Pii is a working dog. She is just 8 moths old puppy but is learning it all. She is the lower one in our pack and loves the life in that way. But naturally, this autumn, she has started to place herself from Nuka's protection on lead when hiking or "being on the run" which in this case means moving on from a place A to place B. In wolf packs the alpha female is behind when moving on. She sees the whole picture better from the back and can give commands. They do communicate also other ways than howling. We just don't know it all yet how they do it. (Picture above taken by YoungLady.)
If we had a sled dog racing team this (Pii on lead) would be a problem because Pii is the biggest and strongest so she should be a wheel dog in the team. But we are not racing. We a living a real life. We need Pii to pull a sled, not to run for the team. She will pull her own sled or someone of us. That changes the situation. So, when you have a sled dog you need to figure out what you need it to do for you. We want her to work, to earn her own living in working: to help in hunting and transporting things in the wilderness. That is what for we need her. That is what for she needs to be trained. And that is why we must adapt her training now when she has naturally positioned on lead.
This means that yesterday she had an extra hard training day. We hiked 4,8 km route. She was pulling me and I helped a lot. The weight was not the most hardest thing. She weights 29,5 kg. I weight 59 kg. I walked and run so I was able to control all the time the burden she had on. The most difficult part was the new command she had to learn.
"Choose the route."
"Yes, choose the route, decide where it is best to across the fragile ice."
GOSH!
"Yep, choose the route."
Other difficult thing Pii had to learn yesterday was "the bridge". We needed to across two challenging bridges. The other was 5 m long and 2 m wide but has metal cover over which you need to walk to get to the other side. This metal cover has ice cover on so it keeps similar but not the same sound as fragile ice. It causes confusion and fear. Our dogs love water but they have learnt the lesson.
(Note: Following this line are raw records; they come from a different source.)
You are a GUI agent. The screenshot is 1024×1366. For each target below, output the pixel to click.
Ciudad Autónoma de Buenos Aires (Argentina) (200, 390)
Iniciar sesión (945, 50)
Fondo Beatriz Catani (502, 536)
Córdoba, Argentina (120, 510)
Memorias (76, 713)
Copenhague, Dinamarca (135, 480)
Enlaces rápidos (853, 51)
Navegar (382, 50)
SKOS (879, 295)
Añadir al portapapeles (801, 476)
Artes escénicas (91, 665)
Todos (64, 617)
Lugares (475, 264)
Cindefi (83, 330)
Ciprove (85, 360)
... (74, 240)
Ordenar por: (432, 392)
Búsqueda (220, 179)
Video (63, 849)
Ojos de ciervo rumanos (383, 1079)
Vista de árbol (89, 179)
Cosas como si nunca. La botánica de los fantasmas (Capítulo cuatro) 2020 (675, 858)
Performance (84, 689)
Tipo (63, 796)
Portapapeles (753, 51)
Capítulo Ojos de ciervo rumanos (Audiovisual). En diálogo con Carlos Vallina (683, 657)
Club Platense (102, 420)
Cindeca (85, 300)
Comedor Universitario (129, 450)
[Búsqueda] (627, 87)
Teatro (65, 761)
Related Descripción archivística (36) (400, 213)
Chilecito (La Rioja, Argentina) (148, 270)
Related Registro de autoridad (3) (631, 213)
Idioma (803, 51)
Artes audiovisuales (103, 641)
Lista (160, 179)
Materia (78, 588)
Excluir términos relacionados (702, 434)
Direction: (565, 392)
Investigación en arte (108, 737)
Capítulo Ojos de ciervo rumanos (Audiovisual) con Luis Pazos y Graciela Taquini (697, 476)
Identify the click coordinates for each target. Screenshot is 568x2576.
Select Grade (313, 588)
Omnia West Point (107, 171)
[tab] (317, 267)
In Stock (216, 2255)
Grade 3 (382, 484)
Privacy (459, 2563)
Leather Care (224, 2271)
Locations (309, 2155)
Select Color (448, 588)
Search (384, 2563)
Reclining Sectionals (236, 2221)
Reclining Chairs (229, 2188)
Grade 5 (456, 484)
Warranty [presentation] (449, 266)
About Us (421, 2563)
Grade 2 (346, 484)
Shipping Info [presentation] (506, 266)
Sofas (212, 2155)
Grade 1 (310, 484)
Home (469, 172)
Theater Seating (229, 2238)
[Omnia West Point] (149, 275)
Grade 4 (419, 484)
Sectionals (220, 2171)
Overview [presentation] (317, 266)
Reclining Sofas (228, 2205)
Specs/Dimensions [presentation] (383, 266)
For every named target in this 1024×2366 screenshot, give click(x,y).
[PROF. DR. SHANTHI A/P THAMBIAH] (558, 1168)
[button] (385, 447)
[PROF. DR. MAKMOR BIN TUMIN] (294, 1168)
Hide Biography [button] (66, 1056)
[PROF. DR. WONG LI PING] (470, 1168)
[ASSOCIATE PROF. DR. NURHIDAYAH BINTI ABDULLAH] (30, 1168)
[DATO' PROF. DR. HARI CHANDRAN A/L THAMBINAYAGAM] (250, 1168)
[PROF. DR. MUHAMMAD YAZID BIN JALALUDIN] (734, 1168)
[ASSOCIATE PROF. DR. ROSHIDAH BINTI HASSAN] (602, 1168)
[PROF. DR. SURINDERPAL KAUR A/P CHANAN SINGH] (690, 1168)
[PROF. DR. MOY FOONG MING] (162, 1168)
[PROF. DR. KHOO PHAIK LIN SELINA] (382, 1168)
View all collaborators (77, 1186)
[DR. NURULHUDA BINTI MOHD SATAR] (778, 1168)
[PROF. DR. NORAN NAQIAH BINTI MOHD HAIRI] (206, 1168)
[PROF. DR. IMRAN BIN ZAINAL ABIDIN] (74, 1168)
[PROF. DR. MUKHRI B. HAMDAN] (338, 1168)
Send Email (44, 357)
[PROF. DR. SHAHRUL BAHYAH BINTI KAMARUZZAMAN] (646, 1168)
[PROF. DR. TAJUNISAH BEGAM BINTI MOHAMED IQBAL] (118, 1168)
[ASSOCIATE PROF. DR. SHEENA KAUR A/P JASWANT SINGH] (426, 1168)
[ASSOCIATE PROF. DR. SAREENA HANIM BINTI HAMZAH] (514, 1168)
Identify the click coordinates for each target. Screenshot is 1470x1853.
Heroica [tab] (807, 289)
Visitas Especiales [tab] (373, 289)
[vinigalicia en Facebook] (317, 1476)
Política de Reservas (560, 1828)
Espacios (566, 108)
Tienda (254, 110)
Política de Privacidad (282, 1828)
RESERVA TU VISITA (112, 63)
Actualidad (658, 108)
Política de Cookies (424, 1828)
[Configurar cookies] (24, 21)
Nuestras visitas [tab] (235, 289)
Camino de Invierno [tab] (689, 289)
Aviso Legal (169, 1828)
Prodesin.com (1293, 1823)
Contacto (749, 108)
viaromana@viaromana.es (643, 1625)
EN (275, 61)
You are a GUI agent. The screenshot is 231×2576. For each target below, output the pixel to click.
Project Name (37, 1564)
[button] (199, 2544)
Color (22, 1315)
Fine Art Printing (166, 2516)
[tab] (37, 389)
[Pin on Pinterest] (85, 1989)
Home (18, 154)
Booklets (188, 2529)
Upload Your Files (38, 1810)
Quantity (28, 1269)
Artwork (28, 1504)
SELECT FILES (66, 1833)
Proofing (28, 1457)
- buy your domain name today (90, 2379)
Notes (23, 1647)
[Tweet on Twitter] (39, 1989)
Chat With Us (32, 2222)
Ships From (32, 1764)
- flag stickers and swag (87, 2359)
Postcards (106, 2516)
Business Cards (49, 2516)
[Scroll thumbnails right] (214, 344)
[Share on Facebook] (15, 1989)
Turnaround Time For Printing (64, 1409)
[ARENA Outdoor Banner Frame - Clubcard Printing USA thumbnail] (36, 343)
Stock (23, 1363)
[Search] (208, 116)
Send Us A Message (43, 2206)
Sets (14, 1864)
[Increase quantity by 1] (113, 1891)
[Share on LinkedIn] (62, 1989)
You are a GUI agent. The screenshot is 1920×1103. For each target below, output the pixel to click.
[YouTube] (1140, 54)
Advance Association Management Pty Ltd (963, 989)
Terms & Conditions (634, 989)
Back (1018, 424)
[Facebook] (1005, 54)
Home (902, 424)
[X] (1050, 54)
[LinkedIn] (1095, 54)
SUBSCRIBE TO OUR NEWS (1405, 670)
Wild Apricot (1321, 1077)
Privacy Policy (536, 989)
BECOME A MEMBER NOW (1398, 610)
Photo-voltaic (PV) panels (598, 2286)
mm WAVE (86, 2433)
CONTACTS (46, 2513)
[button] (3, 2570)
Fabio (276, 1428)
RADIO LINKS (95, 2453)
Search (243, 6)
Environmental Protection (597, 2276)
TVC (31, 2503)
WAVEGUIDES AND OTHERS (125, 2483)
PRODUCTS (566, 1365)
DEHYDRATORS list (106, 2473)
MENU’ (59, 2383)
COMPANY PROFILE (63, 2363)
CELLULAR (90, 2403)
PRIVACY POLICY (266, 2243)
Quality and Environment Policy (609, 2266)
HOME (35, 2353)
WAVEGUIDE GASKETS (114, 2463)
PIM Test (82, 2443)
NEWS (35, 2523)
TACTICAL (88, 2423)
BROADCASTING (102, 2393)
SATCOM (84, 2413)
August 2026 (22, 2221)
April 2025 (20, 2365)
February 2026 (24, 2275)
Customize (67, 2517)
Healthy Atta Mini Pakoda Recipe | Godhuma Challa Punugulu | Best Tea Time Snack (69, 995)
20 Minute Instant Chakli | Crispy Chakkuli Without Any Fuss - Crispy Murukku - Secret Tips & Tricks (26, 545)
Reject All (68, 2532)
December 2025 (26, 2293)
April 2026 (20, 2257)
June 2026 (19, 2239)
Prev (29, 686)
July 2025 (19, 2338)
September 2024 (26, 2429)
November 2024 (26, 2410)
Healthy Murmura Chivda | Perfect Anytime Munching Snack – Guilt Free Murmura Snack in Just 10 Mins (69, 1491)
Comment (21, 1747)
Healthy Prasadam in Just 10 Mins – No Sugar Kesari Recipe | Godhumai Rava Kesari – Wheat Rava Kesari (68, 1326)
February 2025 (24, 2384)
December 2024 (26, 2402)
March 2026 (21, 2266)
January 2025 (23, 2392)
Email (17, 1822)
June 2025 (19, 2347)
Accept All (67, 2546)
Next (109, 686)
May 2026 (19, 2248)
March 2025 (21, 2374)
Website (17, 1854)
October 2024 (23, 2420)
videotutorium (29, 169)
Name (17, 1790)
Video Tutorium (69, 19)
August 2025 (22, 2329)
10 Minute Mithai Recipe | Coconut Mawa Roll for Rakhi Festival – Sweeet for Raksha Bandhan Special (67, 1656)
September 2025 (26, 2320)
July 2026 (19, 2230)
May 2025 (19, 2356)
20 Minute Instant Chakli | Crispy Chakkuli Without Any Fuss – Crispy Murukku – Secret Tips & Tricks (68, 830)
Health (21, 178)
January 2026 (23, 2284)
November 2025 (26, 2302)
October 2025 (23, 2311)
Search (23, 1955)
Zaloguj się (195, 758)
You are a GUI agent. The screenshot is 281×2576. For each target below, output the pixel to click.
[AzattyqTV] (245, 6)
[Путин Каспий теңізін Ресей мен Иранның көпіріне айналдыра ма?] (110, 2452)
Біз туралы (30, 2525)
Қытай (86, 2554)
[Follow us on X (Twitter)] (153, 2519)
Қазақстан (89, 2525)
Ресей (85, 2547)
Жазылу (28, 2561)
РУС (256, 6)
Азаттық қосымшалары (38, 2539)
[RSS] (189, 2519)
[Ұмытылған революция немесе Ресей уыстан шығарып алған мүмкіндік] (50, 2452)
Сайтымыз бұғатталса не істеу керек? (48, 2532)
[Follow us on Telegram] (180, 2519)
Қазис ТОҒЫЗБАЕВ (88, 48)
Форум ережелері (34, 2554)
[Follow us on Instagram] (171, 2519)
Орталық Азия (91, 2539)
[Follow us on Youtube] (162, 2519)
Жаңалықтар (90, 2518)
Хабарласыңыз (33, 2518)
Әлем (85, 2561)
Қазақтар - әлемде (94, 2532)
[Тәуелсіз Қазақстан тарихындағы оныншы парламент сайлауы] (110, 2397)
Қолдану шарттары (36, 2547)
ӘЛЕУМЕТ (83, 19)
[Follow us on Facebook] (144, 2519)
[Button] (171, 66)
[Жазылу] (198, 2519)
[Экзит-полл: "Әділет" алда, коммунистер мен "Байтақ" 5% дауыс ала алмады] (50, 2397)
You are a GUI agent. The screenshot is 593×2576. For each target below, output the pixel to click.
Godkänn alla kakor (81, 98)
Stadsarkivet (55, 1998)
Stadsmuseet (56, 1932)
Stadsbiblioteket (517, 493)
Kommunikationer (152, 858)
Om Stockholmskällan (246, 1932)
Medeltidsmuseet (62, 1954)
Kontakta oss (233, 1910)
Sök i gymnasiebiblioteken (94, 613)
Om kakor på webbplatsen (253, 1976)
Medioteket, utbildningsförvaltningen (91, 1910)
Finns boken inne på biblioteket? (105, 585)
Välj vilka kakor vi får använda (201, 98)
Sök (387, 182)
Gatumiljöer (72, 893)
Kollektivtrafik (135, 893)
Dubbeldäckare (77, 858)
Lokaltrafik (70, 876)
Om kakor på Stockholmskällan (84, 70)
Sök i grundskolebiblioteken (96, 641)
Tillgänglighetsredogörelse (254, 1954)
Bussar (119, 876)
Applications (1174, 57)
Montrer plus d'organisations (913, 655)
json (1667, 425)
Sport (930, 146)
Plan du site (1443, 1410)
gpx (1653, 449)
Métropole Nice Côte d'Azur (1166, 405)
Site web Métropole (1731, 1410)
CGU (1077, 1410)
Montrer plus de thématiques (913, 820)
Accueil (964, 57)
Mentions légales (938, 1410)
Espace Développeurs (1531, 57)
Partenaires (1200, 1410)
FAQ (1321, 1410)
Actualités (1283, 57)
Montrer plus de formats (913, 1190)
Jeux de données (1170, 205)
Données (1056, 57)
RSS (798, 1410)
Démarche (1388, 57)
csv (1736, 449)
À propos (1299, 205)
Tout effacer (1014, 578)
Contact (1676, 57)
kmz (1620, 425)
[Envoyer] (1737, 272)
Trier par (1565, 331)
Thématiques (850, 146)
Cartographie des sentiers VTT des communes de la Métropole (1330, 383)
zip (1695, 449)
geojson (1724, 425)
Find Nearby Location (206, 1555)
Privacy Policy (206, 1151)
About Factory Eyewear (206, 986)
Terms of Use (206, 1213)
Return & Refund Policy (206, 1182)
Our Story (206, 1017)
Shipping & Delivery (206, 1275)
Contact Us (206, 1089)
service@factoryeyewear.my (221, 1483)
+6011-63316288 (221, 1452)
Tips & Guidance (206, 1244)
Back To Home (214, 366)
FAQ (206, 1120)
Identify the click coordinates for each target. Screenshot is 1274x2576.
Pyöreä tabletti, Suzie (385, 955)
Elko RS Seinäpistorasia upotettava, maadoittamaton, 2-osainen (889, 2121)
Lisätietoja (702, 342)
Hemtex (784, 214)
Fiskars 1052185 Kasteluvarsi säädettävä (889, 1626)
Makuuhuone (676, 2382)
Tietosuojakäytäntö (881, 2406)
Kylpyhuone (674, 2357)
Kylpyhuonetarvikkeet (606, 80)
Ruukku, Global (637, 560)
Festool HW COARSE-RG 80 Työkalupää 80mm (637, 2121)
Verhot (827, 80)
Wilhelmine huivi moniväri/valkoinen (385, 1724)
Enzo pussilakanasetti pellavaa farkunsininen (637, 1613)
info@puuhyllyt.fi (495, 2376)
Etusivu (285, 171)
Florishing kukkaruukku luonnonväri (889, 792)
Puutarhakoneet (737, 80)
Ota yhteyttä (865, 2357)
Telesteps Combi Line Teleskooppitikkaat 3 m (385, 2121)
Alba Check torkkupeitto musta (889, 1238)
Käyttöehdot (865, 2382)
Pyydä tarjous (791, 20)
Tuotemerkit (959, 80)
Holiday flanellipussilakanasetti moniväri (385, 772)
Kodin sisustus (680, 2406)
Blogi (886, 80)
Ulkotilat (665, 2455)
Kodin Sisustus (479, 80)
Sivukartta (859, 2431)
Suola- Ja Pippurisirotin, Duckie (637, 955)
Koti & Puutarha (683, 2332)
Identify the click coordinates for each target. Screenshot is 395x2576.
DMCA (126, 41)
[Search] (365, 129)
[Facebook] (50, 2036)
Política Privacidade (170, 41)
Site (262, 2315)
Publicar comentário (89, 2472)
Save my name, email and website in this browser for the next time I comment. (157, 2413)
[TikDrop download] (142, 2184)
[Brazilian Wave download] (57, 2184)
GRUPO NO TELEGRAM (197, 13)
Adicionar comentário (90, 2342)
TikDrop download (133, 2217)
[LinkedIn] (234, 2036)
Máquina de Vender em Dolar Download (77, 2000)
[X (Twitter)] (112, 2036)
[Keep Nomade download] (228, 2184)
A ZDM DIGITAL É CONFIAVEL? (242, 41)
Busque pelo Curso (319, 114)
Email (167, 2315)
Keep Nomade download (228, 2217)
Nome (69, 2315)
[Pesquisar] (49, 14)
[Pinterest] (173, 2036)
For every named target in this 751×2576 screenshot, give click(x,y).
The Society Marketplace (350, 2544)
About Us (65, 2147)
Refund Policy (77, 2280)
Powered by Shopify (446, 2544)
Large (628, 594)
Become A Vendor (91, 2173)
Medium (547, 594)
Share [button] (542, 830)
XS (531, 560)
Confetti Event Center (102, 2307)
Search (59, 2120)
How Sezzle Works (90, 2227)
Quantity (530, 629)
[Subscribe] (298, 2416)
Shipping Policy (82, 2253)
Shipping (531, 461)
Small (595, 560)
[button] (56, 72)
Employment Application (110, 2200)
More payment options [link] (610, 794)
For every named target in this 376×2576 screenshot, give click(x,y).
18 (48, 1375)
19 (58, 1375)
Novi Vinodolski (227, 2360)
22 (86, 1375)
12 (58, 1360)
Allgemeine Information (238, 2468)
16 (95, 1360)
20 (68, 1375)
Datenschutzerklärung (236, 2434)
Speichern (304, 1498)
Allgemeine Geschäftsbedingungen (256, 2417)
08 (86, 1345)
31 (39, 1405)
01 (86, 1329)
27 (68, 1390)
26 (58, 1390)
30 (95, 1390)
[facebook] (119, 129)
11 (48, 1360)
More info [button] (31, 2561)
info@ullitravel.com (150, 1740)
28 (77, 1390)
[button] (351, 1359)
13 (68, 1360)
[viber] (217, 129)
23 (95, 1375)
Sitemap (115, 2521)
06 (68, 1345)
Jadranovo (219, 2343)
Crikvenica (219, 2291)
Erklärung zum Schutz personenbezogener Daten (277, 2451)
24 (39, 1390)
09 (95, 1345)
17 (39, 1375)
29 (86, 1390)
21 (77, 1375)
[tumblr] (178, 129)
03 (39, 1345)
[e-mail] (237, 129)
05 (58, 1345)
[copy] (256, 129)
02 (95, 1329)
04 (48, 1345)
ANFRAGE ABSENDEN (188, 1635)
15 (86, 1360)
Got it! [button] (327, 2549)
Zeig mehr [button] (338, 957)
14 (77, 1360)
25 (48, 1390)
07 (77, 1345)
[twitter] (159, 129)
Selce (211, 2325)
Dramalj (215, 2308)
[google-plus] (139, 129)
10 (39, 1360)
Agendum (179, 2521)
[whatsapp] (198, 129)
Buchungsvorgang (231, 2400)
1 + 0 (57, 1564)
Water is wet and cold. When it is winter it is not fun. And water hides under the ice. (Picture above taken by our GodSon.)
The other bridge we needed to across was 1 m wide but 20 m long. It is made of wood so it doesn't keep scary sound. Under the metal bridge runs a flooding brook. But under the wooden bridge runs flooding rapids. So, both bridges are scary at the same level.
But when I say "the bridge", they must trust and count on me that it is safe to go on and across it. That lays a huge responsibility on me. I am never allowed to lead them to across the bridge which security I am not 110% sure about. If the bridge falls down under us how can they ever trust in me when it is up to life and death? That is a very important thing we all should remember in our daily lives too. When someone counts on you, don't let them down.
Pii needs to learn to choose the right route because if she is going to be on lead we need to be able to count on her and the fact that she is experienced enough to make right chooses. Wrong choose can cost us quite a lot in arctic wilderness.